### LISTED ENTRIES:
-=-=-=-=-

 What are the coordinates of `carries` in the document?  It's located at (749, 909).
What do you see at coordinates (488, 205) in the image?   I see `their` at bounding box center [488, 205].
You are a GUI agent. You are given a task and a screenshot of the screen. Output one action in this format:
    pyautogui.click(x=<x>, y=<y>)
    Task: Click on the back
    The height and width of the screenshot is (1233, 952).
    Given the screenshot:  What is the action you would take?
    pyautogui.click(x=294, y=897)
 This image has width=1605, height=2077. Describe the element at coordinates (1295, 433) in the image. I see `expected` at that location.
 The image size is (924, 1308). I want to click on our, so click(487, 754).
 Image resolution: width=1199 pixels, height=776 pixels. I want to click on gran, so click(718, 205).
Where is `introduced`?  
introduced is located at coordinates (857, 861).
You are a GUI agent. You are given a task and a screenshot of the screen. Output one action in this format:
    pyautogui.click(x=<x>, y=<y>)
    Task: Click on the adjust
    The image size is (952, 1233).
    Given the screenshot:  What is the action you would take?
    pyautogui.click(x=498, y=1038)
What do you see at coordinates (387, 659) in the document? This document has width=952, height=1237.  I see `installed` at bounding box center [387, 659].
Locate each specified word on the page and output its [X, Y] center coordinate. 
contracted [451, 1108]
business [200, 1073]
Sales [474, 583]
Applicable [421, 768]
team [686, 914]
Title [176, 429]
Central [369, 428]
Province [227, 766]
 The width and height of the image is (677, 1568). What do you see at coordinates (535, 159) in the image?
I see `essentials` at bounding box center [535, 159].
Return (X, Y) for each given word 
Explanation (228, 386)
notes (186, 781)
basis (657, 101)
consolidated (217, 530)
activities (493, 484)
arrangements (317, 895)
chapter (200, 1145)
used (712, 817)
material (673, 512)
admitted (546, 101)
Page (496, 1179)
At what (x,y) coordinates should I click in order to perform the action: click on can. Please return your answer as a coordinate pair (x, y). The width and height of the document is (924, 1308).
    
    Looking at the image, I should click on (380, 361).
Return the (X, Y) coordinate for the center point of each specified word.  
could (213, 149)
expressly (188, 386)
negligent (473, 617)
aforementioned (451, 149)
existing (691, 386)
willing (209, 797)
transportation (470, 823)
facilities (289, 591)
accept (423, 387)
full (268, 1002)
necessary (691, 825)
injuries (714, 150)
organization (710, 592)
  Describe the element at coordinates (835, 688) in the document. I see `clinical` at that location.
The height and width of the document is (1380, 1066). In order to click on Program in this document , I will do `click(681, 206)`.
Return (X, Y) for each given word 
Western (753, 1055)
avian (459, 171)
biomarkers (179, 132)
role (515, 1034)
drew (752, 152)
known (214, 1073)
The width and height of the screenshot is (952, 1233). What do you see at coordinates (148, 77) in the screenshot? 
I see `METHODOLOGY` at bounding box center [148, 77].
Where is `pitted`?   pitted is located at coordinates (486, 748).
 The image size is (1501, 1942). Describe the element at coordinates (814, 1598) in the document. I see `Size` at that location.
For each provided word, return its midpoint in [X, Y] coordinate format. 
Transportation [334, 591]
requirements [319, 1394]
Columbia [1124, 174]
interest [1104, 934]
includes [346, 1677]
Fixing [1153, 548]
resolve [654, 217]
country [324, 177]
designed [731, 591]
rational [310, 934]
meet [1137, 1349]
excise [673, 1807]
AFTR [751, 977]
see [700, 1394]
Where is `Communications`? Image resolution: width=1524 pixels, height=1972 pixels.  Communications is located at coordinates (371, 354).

-=-=-=-=-

### WHAT THE TASK ASKS:
Revise the rows above by changing every "GUI agent" to "screen assistant" and leaving the rest of the text intact.

### RESULT:
 What are the coordinates of `carries` in the document?  It's located at (749, 909).
What do you see at coordinates (488, 205) in the image?   I see `their` at bounding box center [488, 205].
You are a screen assistant. You are given a task and a screenshot of the screen. Output one action in this format:
    pyautogui.click(x=<x>, y=<y>)
    Task: Click on the back
    The height and width of the screenshot is (1233, 952).
    Given the screenshot:  What is the action you would take?
    pyautogui.click(x=294, y=897)
 This image has width=1605, height=2077. Describe the element at coordinates (1295, 433) in the image. I see `expected` at that location.
 The image size is (924, 1308). I want to click on our, so click(487, 754).
 Image resolution: width=1199 pixels, height=776 pixels. I want to click on gran, so click(718, 205).
Where is `introduced`?  
introduced is located at coordinates (857, 861).
You are a screen assistant. You are given a task and a screenshot of the screen. Output one action in this format:
    pyautogui.click(x=<x>, y=<y>)
    Task: Click on the adjust
    The image size is (952, 1233).
    Given the screenshot:  What is the action you would take?
    pyautogui.click(x=498, y=1038)
What do you see at coordinates (387, 659) in the document? This document has width=952, height=1237.  I see `installed` at bounding box center [387, 659].
Locate each specified word on the page and output its [X, Y] center coordinate. 
contracted [451, 1108]
business [200, 1073]
Sales [474, 583]
Applicable [421, 768]
team [686, 914]
Title [176, 429]
Central [369, 428]
Province [227, 766]
 The width and height of the image is (677, 1568). What do you see at coordinates (535, 159) in the image?
I see `essentials` at bounding box center [535, 159].
Return (X, Y) for each given word 
Explanation (228, 386)
notes (186, 781)
basis (657, 101)
consolidated (217, 530)
activities (493, 484)
arrangements (317, 895)
chapter (200, 1145)
used (712, 817)
material (673, 512)
admitted (546, 101)
Page (496, 1179)
At what (x,y) coordinates should I click in order to perform the action: click on can. Please return your answer as a coordinate pair (x, y). The width and height of the document is (924, 1308).
    
    Looking at the image, I should click on (380, 361).
Return the (X, Y) coordinate for the center point of each specified word.  
could (213, 149)
expressly (188, 386)
negligent (473, 617)
aforementioned (451, 149)
existing (691, 386)
willing (209, 797)
transportation (470, 823)
facilities (289, 591)
accept (423, 387)
full (268, 1002)
necessary (691, 825)
injuries (714, 150)
organization (710, 592)
  Describe the element at coordinates (835, 688) in the document. I see `clinical` at that location.
The height and width of the document is (1380, 1066). In order to click on Program in this document , I will do `click(681, 206)`.
Return (X, Y) for each given word 
Western (753, 1055)
avian (459, 171)
biomarkers (179, 132)
role (515, 1034)
drew (752, 152)
known (214, 1073)
The width and height of the screenshot is (952, 1233). What do you see at coordinates (148, 77) in the screenshot? 
I see `METHODOLOGY` at bounding box center [148, 77].
Where is `pitted`?   pitted is located at coordinates (486, 748).
 The image size is (1501, 1942). Describe the element at coordinates (814, 1598) in the document. I see `Size` at that location.
For each provided word, return its midpoint in [X, Y] coordinate format. 
Transportation [334, 591]
requirements [319, 1394]
Columbia [1124, 174]
interest [1104, 934]
includes [346, 1677]
Fixing [1153, 548]
resolve [654, 217]
country [324, 177]
designed [731, 591]
rational [310, 934]
meet [1137, 1349]
excise [673, 1807]
AFTR [751, 977]
see [700, 1394]
Where is `Communications`? Image resolution: width=1524 pixels, height=1972 pixels.  Communications is located at coordinates (371, 354).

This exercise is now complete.